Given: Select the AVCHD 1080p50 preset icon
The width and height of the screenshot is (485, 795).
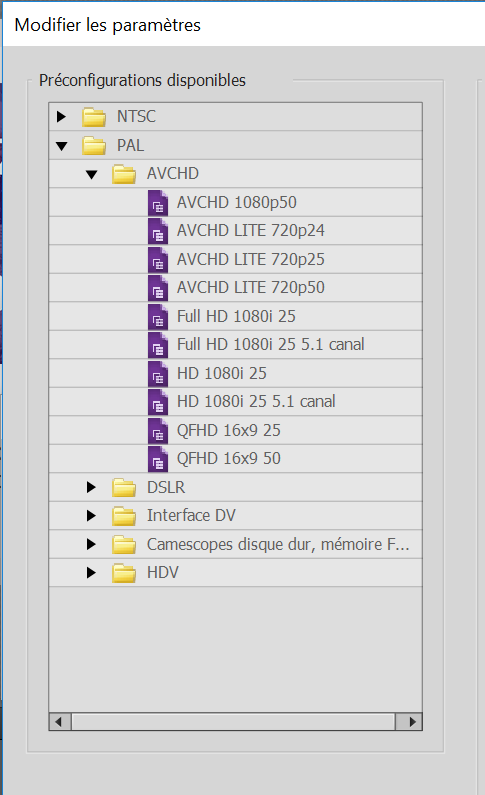Looking at the screenshot, I should pyautogui.click(x=158, y=203).
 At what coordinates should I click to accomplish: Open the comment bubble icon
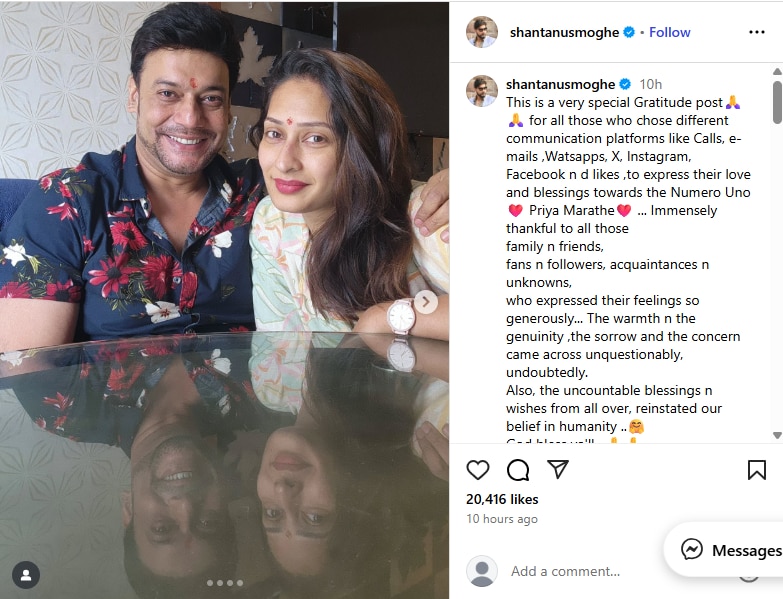point(518,470)
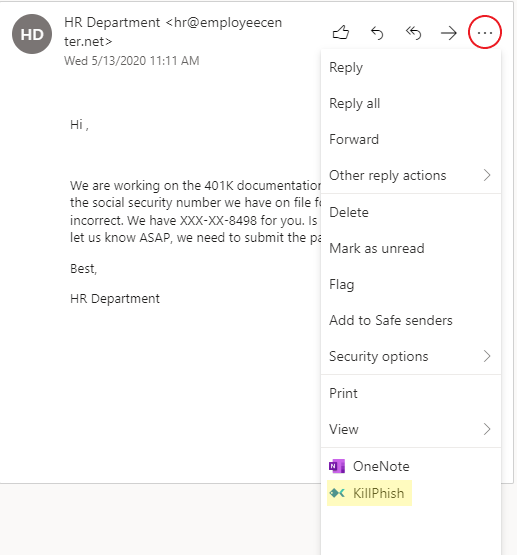Click the OneNote icon in menu
The image size is (517, 555).
tap(337, 466)
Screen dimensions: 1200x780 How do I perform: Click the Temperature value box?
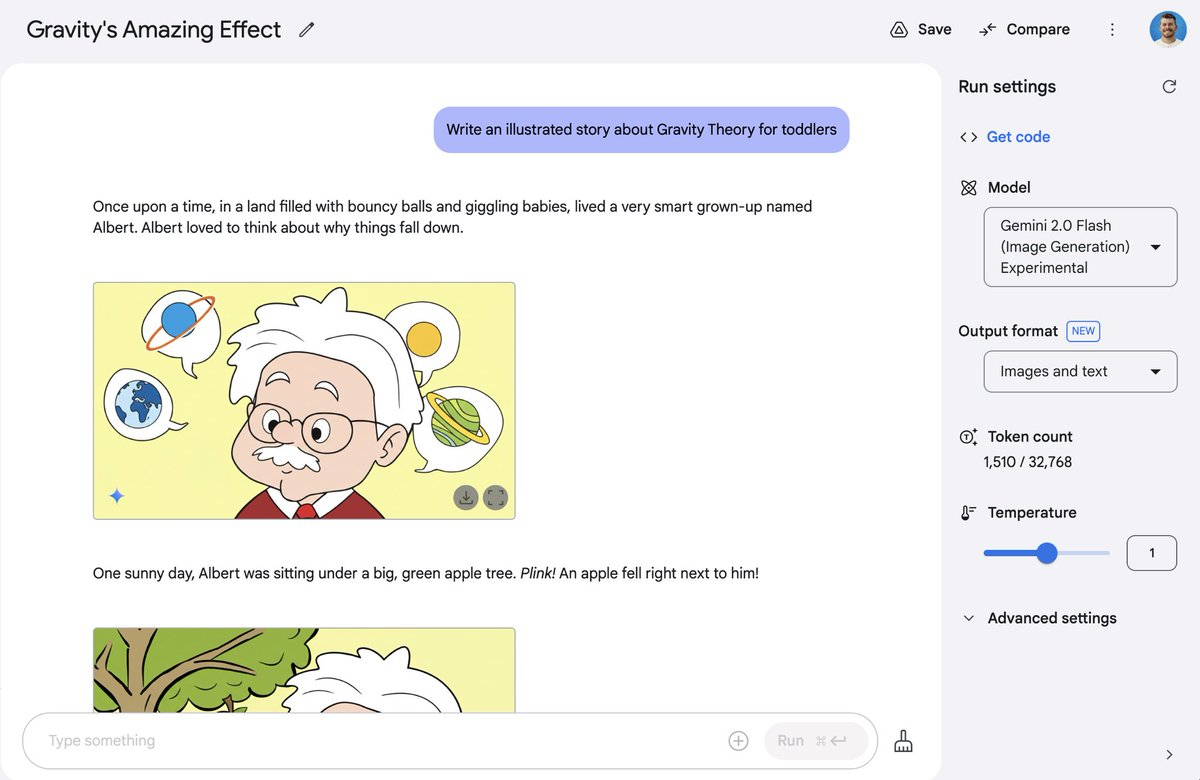(x=1151, y=553)
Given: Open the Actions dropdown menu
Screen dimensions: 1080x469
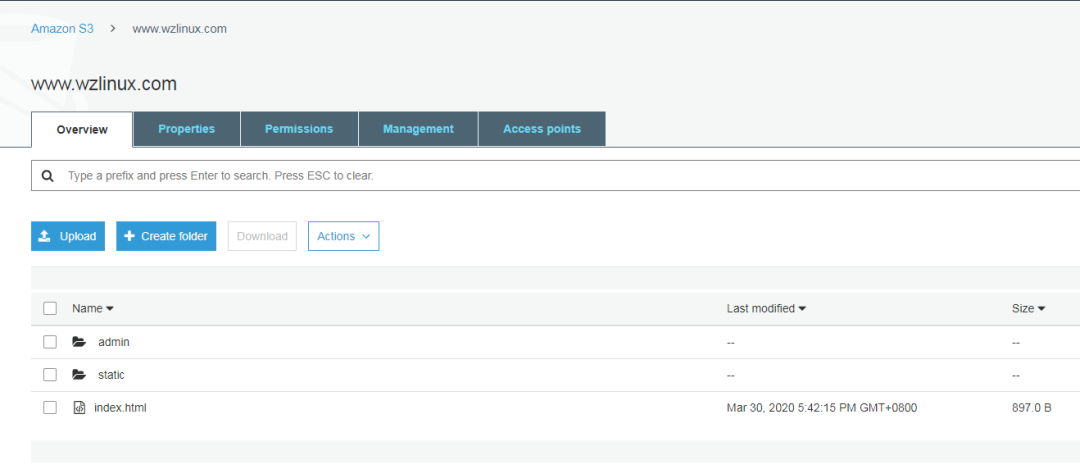Looking at the screenshot, I should pyautogui.click(x=344, y=236).
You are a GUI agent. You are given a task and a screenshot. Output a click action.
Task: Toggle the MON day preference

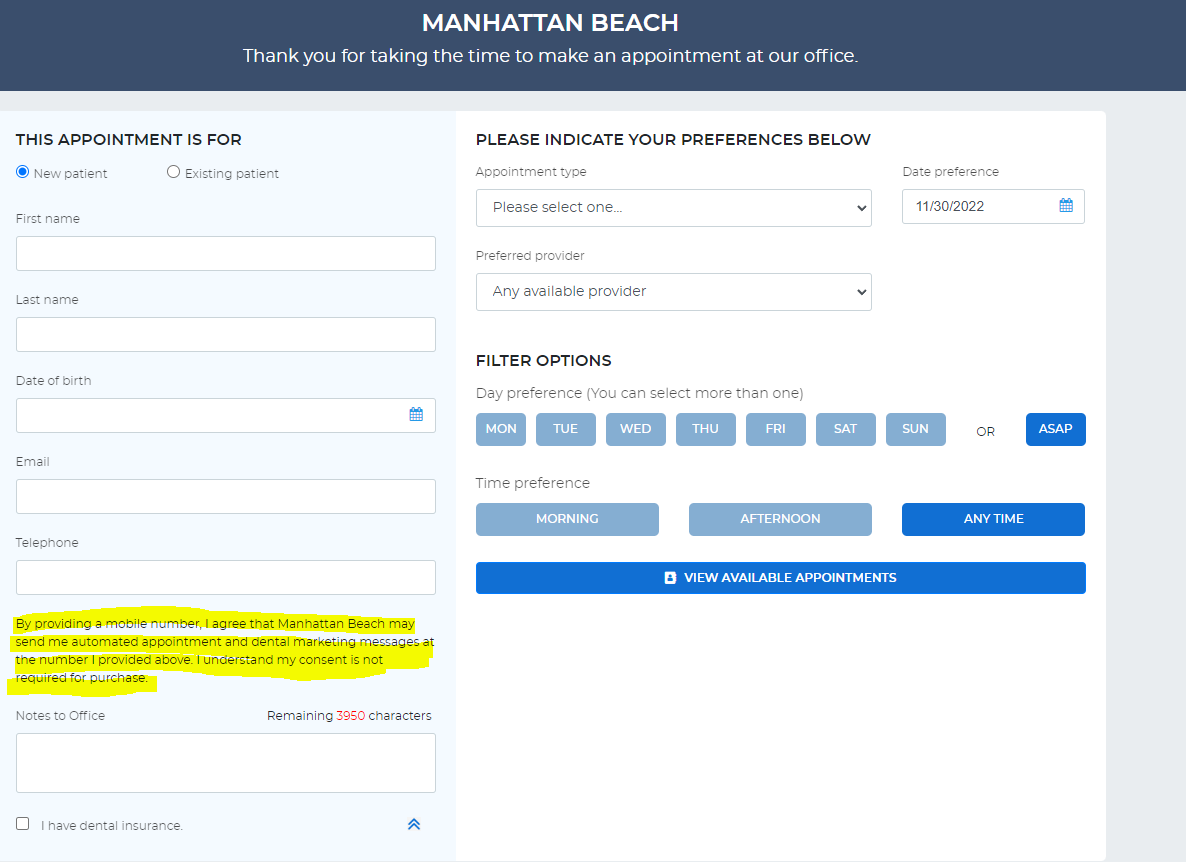[501, 429]
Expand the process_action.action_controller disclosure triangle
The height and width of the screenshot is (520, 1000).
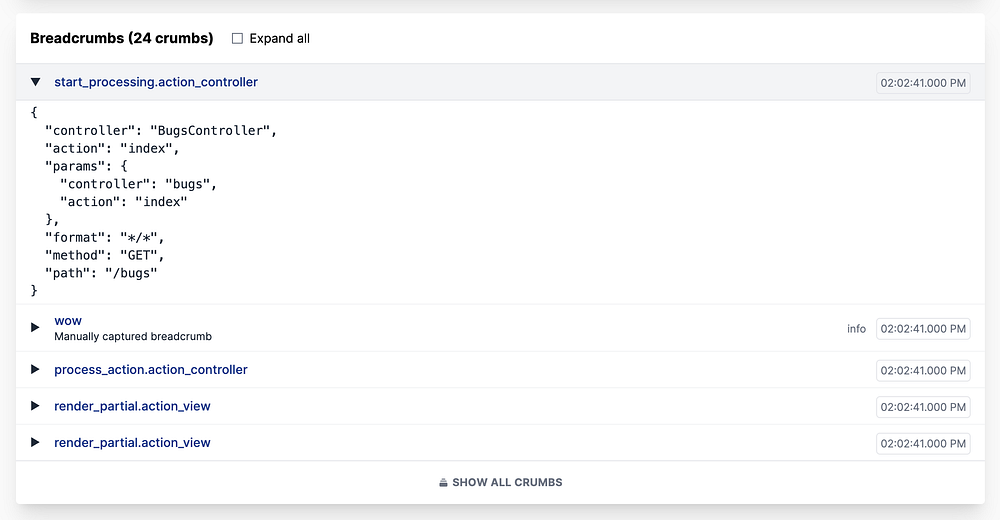[x=36, y=370]
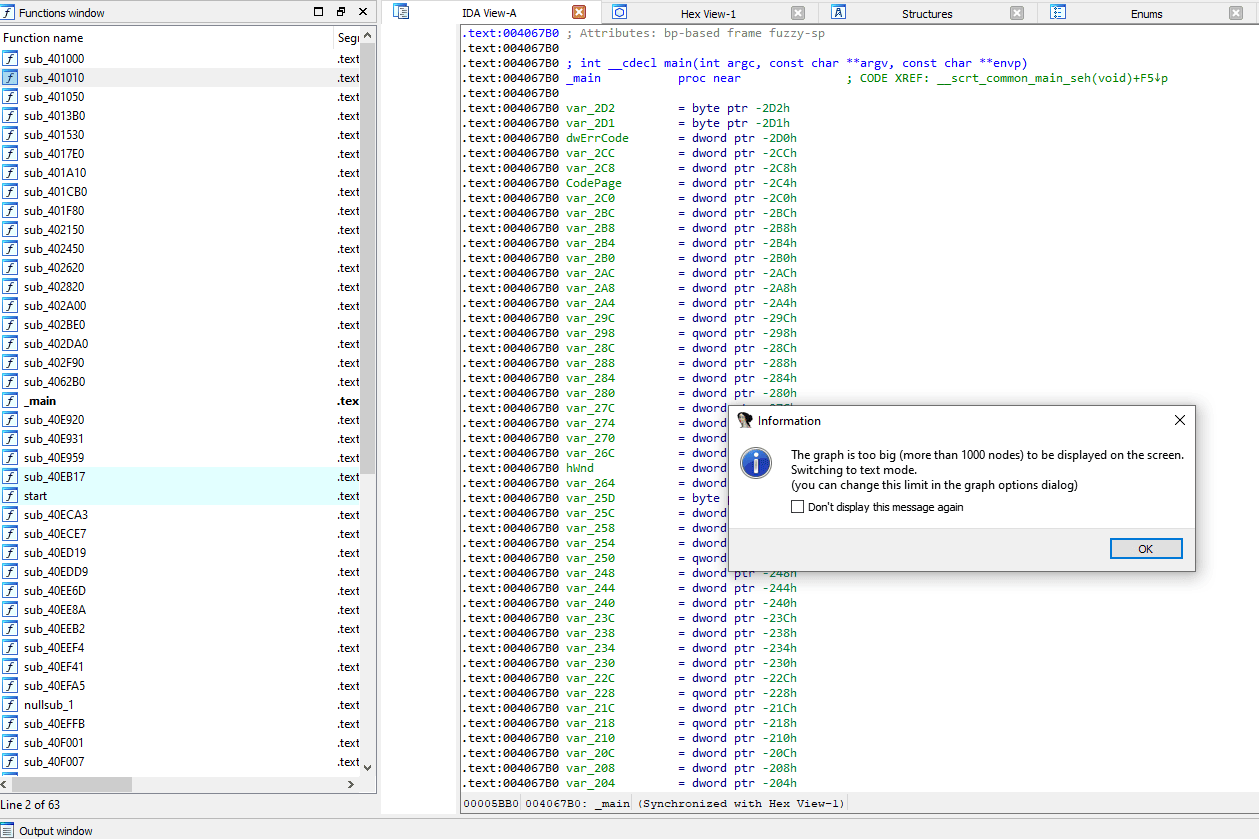Click the IDA View-A panel icon
Screen dimensions: 1259x839
tap(401, 11)
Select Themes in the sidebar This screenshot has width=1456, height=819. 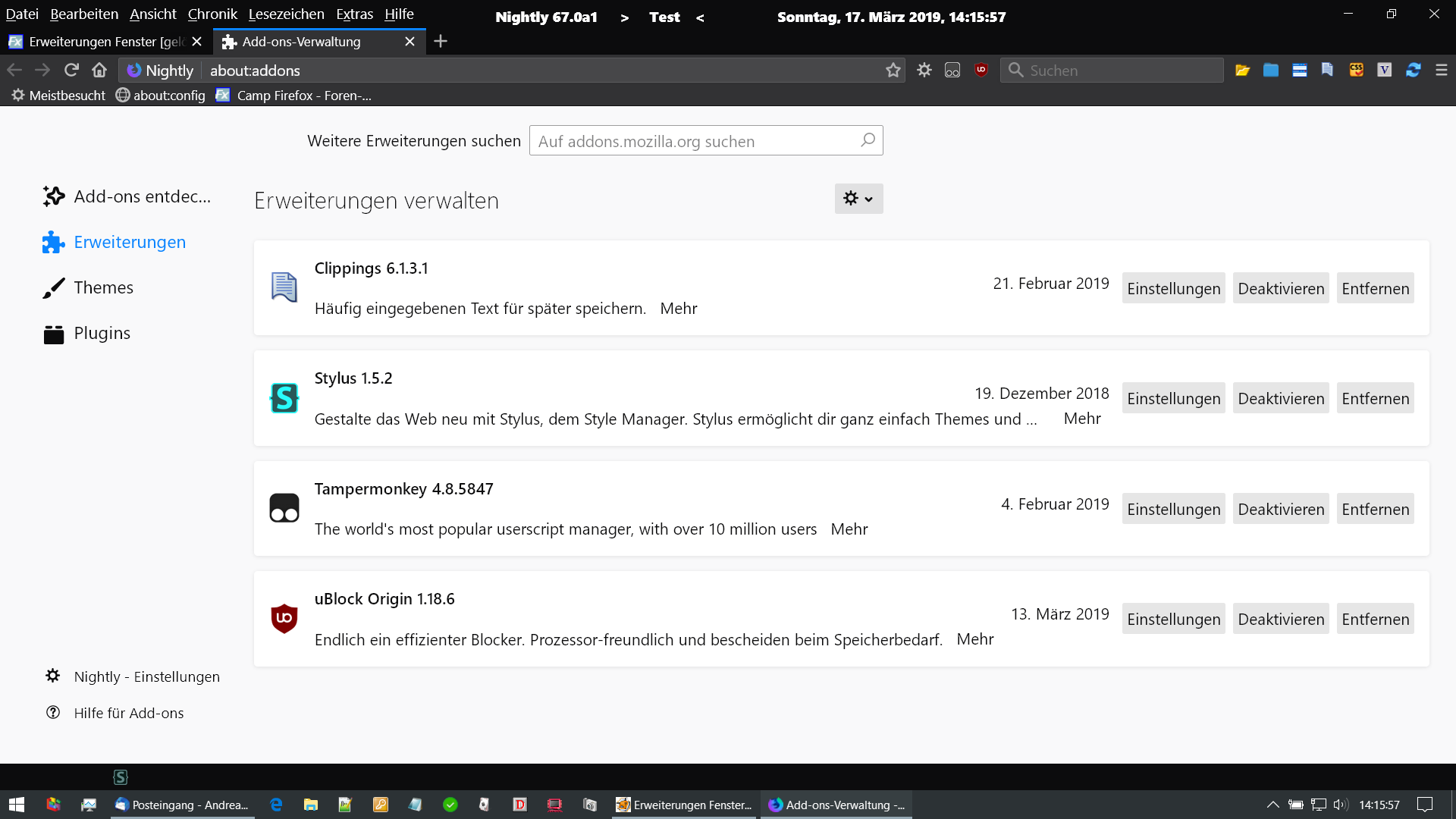point(103,287)
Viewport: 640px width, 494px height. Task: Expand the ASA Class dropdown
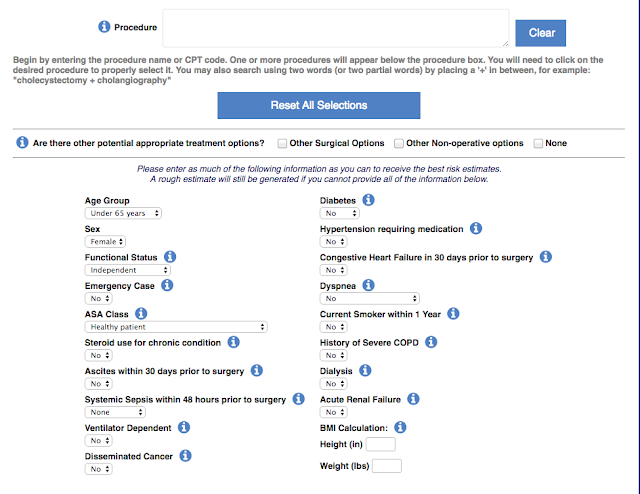pos(176,327)
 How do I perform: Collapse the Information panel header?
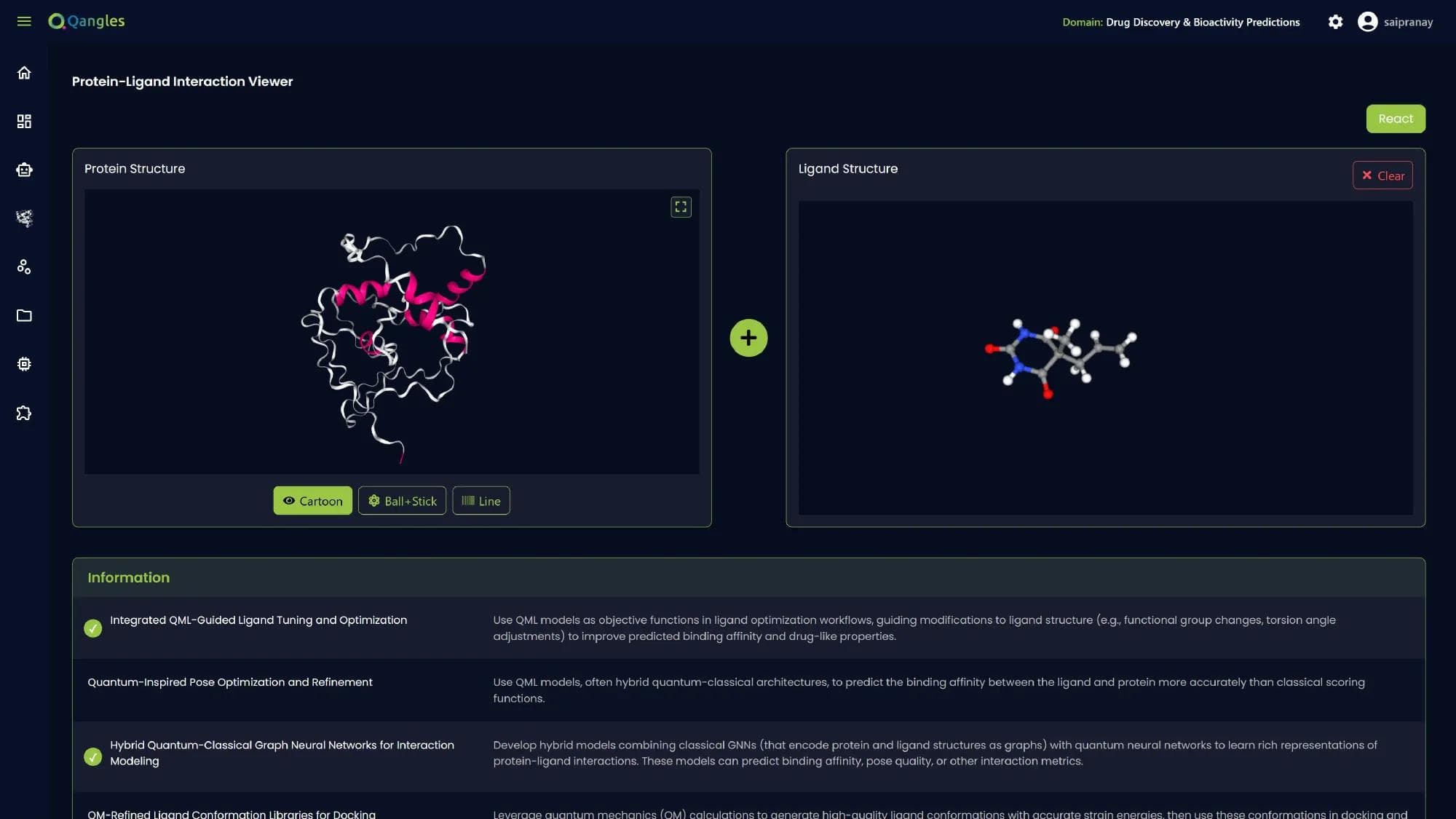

•••••

**SET TASK**.
Please count how many lines of the material above contain the word "perform" and reply with the number alone.

**RESULT OF THE TASK**.
2